Great bad movies are fueled by their ridiculous details. Miami Connection's are stellar to the point of bonkers. This is not just a great bad movie — it's a phenomenal one. The 1987 pulp movie played only in Orlando and then after being avoided, was forgotten. But now it's being revived by Drafthouse, showing in theaters all over the country including New York's Landmark Sunshine tonight. For sheer singularity, it merits reconsideration.

Miami Connection tells (babbles, really) the muddled story of the crime fighting multinational rock band Dragon Sound, which fights a gang of motorcycle ninjas attempting to run Florida's drug trade ("This damn...gang selling stupid cocaine," is how one Dragon Sound member manages to describe it). If the plot outline is nonsense, its nuances are on a different plane of thinking entirely. Consider:

  • A scene in which actor/director/taekwondo expert/inspirational speaker Y.K. Kim goes around a room (while dialogue is being recited), feeding each of his perpetually shirtless bandmates/roommates grapes from his hand, seemingly improvising and clearly having the time of his life.
  • A monologue from another band member that includes the lines, "My mother was Korean; my father was black American," as he chokes back tears. His bandmates are disappointed to find out that he wasn't an orphan like them.
  • Yet another band member proposing a tour like this: "We'd visit all the countries where our parents came from: Korea, Ireland, we'd play in Israel, that's where my parents are from…Wherever we go, we visit the local taekwondo schools. We promote peace and goodwill." This was over 20 years before NBC's Who Do You Think You Are? This movie was forward thinking.
  • A song on the soundtrack that I think is called "I'm a Tough Guy," because its chorus mostly goes, "I'm a tough guy." The scene ends when a tough guy inserts a Q-tip into his nose and then pulls it out.
  • A love scene in which a man and woman lie neck deep in the ocean as they make out. We see repeatedly switching camera angles: one over her shoulder/at him full-on, another over his shoulder/at her full-on. There is no music. The scene ends abruptly — more so even than the Q-tip scene.

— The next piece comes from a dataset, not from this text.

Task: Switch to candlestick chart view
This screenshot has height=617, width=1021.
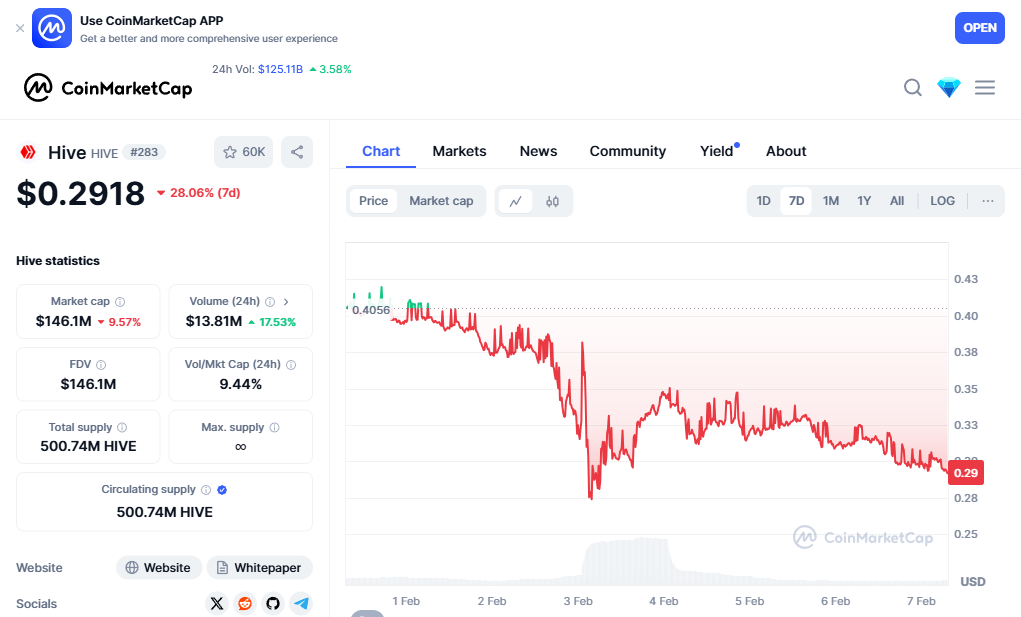Action: [x=553, y=201]
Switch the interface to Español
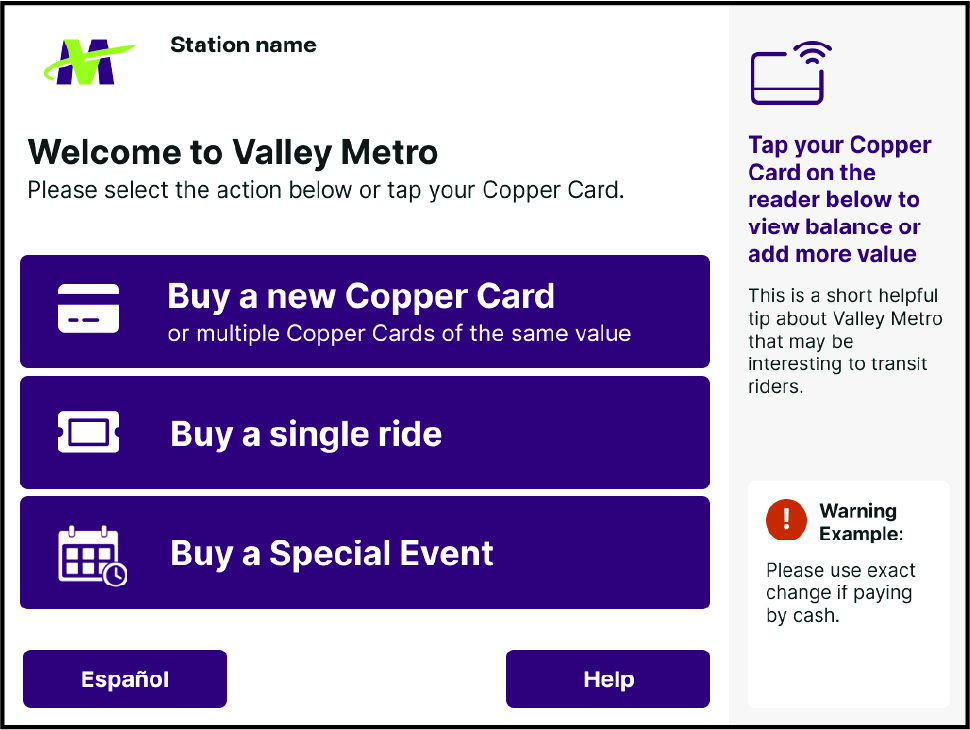The width and height of the screenshot is (970, 730). pyautogui.click(x=124, y=678)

The acting is rubbery and the script falls flat often enough to feel deadpan. While watching, I checked online to make sure this thing actually existed before this revival — it's too perfectly awful to make me suspect that it was some elaborate ruse to create an incompetent-seeming, word-of-mouth sensation (IMDb reviews from over 10 years ago suggest that this is the real deal, as do the hairstyles, of course).

Interspersed in this insane attempt at communication and conveying a storyline are several martial arts scenes. Some of them jarringly gory, some of them are disjointedly impressive. Kim's direction is so incoherent it could be described as drunken. Yet the movie is tight, with one jaw-droppingly bizarre scene after another. It moves rapidly, rarely fails to bewilder and is a great reminder of how special macho melodrama can be.

Supposedly, Zack Carlson of Alamo Drafthouse, the distribution company that's handing Miami Connection's revival, paid for $50 for the film on eBay and then wanted to bring it to a larger audience. It deserves it. It's howlingly bad, mortifyingly hilarious, truly exceptional trash for a time swimming in mediocre trash. Miami Connection is a stream of ideas. They're all terrible, but they're ideas all the same. And that's more than I could say about most of this year's big-budget releases. Or any year's, really.